Provided passage.
========================================================================

Poems by Stig Dagerman and fiction by Lotta Lotass and Kjell Westö

Editor: Sarah Death
Reviews Editor: Anna Paterson

(Image: Gothenburg harbour, December 2011. Credit: Göran Assner/imagebank.sweden.se)

A recent New Yorker cartoon reflects on what some Anglophone writers have to contend with while Nordic fiction remains in vogue: a publisher looks disparagingly at a submission and says to its hapless author: ‘Can’t you make it Swedish?’ Meanwhile, Edith Grossman in her Why Translation Matters (Yale University Press, 2010) cites ‘one of my favorite cartoons, in which a bewildered translator asks a disgruntled author, “Do you not be happy with me as the translator of the books of you?”’

The majority of literary translators currently active in our circles do not, thankfully, give their authors such cause for alarm. It is good to see the translator’s importance more widely acknowledged and discussed these days than it has been for quite some time. The award of the 2011 Nobel Prize in Literature to Tomas Tranströmer did much to keep the spotlight trained on the profession: an article in Svenska Dagbladet, ‘Tranströmer now in 54 languages’, incorporated interviews with his translators into Dutch, Japanese, Polish, Romanian, Czech and Slovak.

========================================================================

Data extract.
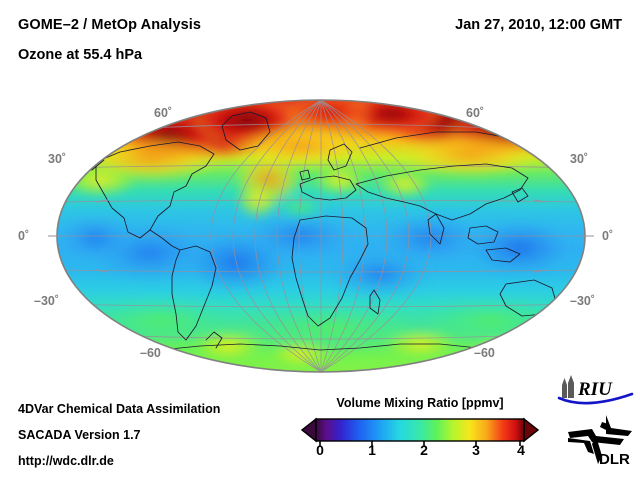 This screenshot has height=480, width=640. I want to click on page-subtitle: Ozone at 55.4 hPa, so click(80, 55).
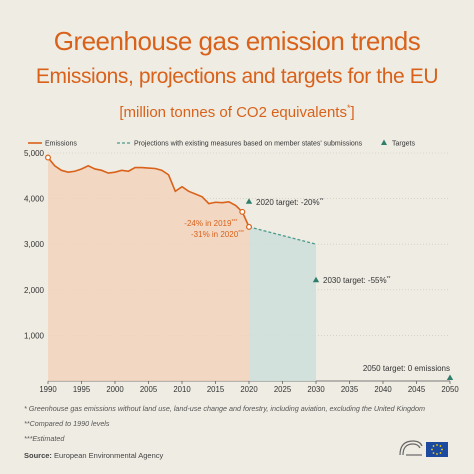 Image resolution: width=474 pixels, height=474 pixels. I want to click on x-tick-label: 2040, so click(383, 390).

========================================================================

What you will do. Take the journal editorial on Nordic fiction and translation further from where it stops, keeping its voice.

Written answer.
In this issue of SBR we launch a new, occasional series called Translator’s Choice, in which established literary translators are invited to translate and introduce texts that particularly appeal to them. Our first contributor is Laurie Thompson, who has chosen a selection of Stig Dagerman’s ‘daily verses’ from the 1940s and 1950s. In fact, all the translations in this issue look back to the past. Kristina Sandberg’s Giving Birth is an achingly told tale of a young woman contending with class prejudice and unplanned pregnancy in 1938. Kjell Westö’s Don’t Go Out Alone Into the Night is set in the 1960s, as the generation born in 1939-45 seeks its place in a rapidly modernising Finland. In While Others Were Celebrating Victory Jens Orback gives a moving account of helping his German mother start to come to terms with scarring experiences at the close of the Second World War.

An impressive reviews section offers a great range of books for non-Swedish publishers looking for potential winners to back. Remember that translators are busy these days and need to be booked in good time! 2012 is Strindberg centenary year, and SBR will mark this with a themed autumn issue. Strindberg scholars around the world will be hoping to shed new light on the man and his writing, and there is no better way to do that than by translating or retranslating his work.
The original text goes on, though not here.